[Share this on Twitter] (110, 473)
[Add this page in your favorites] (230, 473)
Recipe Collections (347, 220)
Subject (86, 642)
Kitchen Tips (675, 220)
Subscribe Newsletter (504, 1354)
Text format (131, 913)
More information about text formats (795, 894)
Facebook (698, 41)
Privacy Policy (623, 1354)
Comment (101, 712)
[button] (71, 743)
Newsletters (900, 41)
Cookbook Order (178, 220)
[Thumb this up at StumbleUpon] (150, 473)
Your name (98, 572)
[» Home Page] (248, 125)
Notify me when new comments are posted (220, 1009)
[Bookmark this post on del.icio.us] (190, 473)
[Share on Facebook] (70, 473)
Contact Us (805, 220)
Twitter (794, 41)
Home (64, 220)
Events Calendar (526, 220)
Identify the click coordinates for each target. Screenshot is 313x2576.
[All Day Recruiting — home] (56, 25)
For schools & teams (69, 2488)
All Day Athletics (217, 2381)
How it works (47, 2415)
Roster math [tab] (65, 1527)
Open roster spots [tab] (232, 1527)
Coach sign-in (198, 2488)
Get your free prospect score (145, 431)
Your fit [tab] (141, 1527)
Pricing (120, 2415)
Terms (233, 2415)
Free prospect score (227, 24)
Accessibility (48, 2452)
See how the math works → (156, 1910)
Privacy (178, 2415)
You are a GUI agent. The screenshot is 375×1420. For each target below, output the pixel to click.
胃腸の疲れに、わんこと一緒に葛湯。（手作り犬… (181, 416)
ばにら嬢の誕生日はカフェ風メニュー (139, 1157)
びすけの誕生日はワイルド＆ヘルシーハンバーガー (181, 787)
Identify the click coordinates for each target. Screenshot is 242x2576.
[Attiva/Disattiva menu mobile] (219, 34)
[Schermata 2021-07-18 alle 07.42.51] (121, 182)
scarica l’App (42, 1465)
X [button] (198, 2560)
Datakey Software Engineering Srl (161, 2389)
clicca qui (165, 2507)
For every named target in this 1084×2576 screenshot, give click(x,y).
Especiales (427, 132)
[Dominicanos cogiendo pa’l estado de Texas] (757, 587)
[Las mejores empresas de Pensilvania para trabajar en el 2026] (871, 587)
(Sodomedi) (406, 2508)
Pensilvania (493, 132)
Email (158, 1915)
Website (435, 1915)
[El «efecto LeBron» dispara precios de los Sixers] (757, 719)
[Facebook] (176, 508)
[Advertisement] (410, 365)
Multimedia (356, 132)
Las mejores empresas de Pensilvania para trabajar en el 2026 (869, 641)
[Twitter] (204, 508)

• [BRIEF]: Please copy the lines above from the line with "Newsletters (900, 41)" up to and including the line with "胃腸の疲れに、わんこと一緒に葛湯。（手作り犬… (181, 416)", exactly as written and with nothing else.

• [COMPLETED TASK]:
Newsletters (900, 41)
Cookbook Order (178, 220)
[Thumb this up at StumbleUpon] (150, 473)
Your name (98, 572)
[» Home Page] (248, 125)
Notify me when new comments are posted (220, 1009)
[Bookmark this post on del.icio.us] (190, 473)
[Share on Facebook] (70, 473)
Contact Us (805, 220)
Twitter (794, 41)
Home (64, 220)
Events Calendar (526, 220)
Identify the click coordinates for each target. Screenshot is 313x2576.
[All Day Recruiting — home] (56, 25)
For schools & teams (69, 2488)
All Day Athletics (217, 2381)
How it works (47, 2415)
Roster math [tab] (65, 1527)
Open roster spots [tab] (232, 1527)
Coach sign-in (198, 2488)
Get your free prospect score (145, 431)
Your fit [tab] (141, 1527)
Pricing (120, 2415)
Terms (233, 2415)
Free prospect score (227, 24)
Accessibility (48, 2452)
See how the math works → (156, 1910)
Privacy (178, 2415)
You are a GUI agent. The screenshot is 375×1420. For each target below, output the pixel to click.
胃腸の疲れに、わんこと一緒に葛湯。（手作り犬… (181, 416)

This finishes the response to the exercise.